STATED EXERCISE: Quote the lines below verbatim, everything from the line containing "Where should I click to: Click the paragraph" down to the line containing "Looking at the screenshot, I should [x=327, y=47].".

SUPPLIED ENTRIES:

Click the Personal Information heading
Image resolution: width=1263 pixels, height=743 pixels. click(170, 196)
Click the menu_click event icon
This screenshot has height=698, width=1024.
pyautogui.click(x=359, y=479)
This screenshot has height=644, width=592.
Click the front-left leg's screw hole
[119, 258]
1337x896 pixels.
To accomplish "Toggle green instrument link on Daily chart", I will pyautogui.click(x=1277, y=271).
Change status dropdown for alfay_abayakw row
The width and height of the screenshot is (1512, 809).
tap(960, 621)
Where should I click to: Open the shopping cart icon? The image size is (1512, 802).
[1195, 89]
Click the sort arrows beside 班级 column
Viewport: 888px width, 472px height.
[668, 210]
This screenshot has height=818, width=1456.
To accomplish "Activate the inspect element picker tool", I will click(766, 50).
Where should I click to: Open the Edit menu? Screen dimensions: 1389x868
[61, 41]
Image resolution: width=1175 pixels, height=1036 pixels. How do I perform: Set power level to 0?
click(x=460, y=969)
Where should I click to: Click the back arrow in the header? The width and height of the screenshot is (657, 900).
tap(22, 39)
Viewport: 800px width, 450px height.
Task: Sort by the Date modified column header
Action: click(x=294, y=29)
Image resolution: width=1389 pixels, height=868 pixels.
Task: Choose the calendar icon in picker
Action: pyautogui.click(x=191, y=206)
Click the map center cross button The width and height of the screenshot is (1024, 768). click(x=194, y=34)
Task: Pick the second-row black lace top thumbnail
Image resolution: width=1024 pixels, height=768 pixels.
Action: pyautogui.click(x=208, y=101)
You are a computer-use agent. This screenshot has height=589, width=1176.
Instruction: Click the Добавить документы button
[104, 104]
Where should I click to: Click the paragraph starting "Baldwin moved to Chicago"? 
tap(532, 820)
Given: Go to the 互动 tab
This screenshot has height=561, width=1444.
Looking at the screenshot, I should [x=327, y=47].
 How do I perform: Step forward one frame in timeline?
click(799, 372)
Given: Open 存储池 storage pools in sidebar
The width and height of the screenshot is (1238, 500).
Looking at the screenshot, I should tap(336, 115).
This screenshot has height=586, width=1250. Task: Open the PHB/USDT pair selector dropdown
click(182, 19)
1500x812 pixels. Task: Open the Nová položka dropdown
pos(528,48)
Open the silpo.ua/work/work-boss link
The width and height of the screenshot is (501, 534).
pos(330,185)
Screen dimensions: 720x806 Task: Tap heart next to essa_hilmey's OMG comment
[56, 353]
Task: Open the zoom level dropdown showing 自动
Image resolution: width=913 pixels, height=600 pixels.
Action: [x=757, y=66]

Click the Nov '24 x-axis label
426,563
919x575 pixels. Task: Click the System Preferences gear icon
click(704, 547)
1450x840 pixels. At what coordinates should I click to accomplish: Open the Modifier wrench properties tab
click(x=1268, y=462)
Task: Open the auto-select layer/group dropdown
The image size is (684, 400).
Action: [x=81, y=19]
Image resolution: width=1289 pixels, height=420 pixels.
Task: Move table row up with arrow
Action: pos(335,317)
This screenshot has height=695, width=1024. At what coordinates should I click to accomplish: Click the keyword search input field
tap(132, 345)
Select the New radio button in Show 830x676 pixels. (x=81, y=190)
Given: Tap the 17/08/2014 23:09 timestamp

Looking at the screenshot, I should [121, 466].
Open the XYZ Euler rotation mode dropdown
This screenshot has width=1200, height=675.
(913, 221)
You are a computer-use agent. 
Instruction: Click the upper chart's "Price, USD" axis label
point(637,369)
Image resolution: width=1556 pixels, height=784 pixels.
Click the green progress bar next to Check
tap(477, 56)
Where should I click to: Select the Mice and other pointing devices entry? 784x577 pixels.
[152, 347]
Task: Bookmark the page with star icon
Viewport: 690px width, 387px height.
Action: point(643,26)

FINISHED EXERCISE:
Where should I click to: Click the paragraph starting "Baldwin moved to Chicago"? 
tap(532, 820)
Given: Go to the 互动 tab
This screenshot has height=561, width=1444.
Looking at the screenshot, I should [x=327, y=47].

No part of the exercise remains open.